Autres conséquences dont se plaignent les habitants : «Les gens n’ont plus rien. Les stocks de provisions sont épuisés. Et, on n’ose même plus aller chez le boutiquier pour prendre une ration alimentaire», selon Marie qui bat le macadam le pagne bien noué. Et, comme pour le signifier à tout le monde, elle exhibe tout haut un sac de vide. «Nous sommes fatigués», soupire-t-elle.

«J’ai reçu des instructions de mes patrons de ne plus accorder de prêt»

Tout a été également revu à la baisse. «Mon père nous donnait tout. Et il ne nous refusait rien. Mais aujourd’hui, nous ne pouvons plus aller lui demander quoi ce soit, parce qu’il ne peut pas», confesse un élève. Au marché central aussi, commerçants et vendeurs broient du noir. «Mes ventes ont considérablement diminué. C’est en fin de mois que les gens venaient prendre leurs provisions et payer la précédente facture. Mais ce mois, il y en a eu très peu qui l’ont fait», souligne Mor Djité, vendeur dans un grand magasin. Pour confirmer cette mauvaise passe des vendeurs, l’adjoint au maire rapporte : «la dernière fois, l’un deux m’a dit qu’il faisait jusqu’à 1000 000 de francs Cfa par jour. Aujourd’hui, il en est seulement à 50 mille francs Cfa par jour.» Plus de crédit également. «J’ai reçu des instructions de mes patrons de ne plus accorder de prêts. Ils estiment que ce n’est pas sûr», fait savoir Mor Djité. Malgré ces difficultés, la «dignité» est de mise chez tout le monde, selon Aïda Fall. Mais le pire est à craindre si la situation perdure.

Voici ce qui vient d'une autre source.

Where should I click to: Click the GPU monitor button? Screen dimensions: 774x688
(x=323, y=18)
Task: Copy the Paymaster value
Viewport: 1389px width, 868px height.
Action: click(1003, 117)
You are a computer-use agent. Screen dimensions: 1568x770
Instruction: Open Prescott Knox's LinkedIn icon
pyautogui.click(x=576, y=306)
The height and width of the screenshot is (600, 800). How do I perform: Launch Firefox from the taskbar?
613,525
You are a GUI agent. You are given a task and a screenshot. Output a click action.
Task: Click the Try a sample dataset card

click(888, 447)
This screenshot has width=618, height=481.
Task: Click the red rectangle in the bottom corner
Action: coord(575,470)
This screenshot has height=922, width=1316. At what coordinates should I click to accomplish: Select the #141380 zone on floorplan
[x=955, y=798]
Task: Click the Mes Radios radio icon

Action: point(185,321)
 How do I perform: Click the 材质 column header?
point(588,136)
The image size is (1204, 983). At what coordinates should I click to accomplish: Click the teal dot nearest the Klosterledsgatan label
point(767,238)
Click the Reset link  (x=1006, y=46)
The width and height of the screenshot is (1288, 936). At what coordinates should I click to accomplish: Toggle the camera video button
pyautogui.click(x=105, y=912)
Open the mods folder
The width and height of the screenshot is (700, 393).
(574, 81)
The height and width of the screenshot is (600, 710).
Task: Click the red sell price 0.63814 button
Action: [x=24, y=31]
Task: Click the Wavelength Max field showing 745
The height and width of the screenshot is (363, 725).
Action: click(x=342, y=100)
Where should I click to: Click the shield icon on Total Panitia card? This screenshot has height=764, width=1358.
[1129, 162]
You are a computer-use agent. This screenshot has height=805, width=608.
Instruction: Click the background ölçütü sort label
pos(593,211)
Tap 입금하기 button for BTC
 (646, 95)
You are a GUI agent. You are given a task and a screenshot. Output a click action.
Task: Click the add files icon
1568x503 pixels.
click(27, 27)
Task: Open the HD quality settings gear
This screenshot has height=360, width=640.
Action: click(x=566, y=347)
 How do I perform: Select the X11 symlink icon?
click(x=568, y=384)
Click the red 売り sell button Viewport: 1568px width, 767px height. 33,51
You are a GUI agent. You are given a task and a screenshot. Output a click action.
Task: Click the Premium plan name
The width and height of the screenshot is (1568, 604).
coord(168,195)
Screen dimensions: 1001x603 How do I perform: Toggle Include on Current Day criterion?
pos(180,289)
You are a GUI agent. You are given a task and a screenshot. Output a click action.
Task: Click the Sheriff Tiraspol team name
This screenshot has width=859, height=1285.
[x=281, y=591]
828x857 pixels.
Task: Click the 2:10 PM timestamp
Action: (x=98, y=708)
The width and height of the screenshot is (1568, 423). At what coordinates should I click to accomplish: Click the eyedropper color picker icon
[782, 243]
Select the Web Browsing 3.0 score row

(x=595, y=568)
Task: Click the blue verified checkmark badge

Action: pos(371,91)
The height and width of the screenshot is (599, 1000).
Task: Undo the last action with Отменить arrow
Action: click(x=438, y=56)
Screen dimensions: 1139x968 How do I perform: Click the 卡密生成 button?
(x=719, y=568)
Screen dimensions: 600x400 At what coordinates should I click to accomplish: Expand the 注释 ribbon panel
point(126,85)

«Sous peu, c’est l’eau qui va manquer à certaines populations qui sont approvisionnées par le réseau des Ics», prédit Aïda Seck Fall. «Imaginez ce qu’est une vie sans eau», lance-t-elle. Pour ne pas en arriver là, les populations demandent l’intervention du président de la République. Et au cours d’une réunion du conseil municipal, les conseillers sont montés au créneau pour exprimer leur préoccupation par rapport à la «banqueroute qui guette cette entreprise et le désarroi dans lequel sont plongées les entreprises prestataires, les familles, les travailleurs et toutes les populations vivant des effets induits de ce fleuron». Ils ont exhorté «le chef de l’Etat à trouver les moyens de sortie de crise idoines, à court, moyen et long termes» et l’ont encouragé à «mettre en œuvre dans les plus brefs délais les promesses déjà annoncées». Histoire de «ramener ainsi la sérénité dans les zones riveraines des Ics et dans le pays en général». Pour Aïda Seck Fall, «tout le monde a entendu la déclaration du président de la République. Il faut maintenant qu’il agisse».

Sur les solutions de sortie de crise, la bonne dame ne manque pas non plus d’idées pour sortir les Ics de leurs difficultés. «Nous demandons l’organisation d’un téléthon, dit-elle, pour que le géant ne sombre pas.» Et par rapport à la faillite définitive de l’entreprise, c’est l’adjoint au maire qui met en garde : «Si l’entreprise met la clef sous le paillasson, ce sera une catastrophe plus que grave que celle du Joola. Car ce sont des gens qui vont galérer toute une vie.»